-- Begin INFORMATION PROVIDED --

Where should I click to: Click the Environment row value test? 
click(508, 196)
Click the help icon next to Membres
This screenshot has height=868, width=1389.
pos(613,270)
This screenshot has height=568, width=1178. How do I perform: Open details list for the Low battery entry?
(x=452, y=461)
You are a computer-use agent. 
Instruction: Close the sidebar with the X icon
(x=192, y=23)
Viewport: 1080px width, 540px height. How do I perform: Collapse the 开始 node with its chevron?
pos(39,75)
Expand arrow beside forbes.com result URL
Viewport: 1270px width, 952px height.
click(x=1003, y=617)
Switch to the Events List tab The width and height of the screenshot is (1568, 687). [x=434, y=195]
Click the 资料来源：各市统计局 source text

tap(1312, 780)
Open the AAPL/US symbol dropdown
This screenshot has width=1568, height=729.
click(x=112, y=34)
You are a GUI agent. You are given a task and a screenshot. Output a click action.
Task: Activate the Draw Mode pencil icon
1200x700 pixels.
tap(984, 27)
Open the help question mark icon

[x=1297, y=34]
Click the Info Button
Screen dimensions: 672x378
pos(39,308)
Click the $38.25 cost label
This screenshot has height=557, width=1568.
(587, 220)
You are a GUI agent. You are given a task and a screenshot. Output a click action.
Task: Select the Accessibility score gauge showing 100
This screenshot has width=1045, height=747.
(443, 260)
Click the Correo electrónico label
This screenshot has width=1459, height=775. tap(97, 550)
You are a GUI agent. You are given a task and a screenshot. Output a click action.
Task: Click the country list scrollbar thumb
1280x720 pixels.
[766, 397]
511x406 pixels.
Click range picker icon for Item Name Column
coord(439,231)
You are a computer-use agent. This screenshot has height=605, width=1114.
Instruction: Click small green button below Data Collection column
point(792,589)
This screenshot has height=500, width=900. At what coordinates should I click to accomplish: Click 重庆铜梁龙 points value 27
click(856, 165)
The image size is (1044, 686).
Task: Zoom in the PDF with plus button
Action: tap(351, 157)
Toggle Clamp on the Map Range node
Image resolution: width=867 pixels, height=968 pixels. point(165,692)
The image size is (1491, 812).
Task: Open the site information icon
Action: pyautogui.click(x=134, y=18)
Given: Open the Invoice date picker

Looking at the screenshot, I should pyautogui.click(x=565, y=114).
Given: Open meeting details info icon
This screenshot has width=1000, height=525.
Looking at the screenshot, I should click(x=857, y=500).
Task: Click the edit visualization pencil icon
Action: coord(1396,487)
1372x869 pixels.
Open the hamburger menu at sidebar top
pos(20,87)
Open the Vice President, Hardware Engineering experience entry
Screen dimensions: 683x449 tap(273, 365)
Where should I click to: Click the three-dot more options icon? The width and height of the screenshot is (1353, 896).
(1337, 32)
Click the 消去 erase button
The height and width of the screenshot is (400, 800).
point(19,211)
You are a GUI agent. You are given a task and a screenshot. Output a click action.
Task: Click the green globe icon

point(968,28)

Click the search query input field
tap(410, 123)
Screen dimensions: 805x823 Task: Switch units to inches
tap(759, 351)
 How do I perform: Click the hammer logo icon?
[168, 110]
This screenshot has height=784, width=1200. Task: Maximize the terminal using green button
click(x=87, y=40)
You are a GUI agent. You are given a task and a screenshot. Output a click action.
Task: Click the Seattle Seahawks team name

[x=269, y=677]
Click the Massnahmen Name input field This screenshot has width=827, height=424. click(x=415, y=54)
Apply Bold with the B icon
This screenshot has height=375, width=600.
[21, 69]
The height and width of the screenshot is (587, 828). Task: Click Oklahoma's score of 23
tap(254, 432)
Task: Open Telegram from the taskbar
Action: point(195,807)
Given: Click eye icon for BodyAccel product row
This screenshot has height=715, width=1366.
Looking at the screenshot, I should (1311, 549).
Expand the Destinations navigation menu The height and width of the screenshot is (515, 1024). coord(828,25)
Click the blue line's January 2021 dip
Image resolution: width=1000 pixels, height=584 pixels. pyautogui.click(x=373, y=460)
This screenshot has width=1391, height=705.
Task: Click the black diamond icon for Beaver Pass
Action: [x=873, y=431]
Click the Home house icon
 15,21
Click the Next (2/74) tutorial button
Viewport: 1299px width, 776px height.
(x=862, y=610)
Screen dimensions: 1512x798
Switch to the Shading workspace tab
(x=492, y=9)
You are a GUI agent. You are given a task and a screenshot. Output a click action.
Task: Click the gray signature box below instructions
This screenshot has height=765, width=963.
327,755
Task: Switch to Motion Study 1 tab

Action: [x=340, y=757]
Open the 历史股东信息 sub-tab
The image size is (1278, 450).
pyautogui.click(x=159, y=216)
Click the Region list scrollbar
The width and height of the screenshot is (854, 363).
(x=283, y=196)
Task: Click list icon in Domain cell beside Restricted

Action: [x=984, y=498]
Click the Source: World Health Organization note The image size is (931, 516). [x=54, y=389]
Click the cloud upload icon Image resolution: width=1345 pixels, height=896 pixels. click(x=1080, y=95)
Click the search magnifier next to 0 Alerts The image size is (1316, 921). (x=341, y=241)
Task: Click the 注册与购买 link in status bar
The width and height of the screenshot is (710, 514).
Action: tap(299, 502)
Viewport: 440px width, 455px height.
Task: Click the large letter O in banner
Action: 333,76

-- End INFORMATION PROVIDED --

■ DIRECTIVE
Pull out every line in the entries above that contains the word "Expand", matching its capitalization exactly.

■ RESULT
Expand arrow beside forbes.com result URL
Expand the Destinations navigation menu The height and width of the screenshot is (515, 1024). coord(828,25)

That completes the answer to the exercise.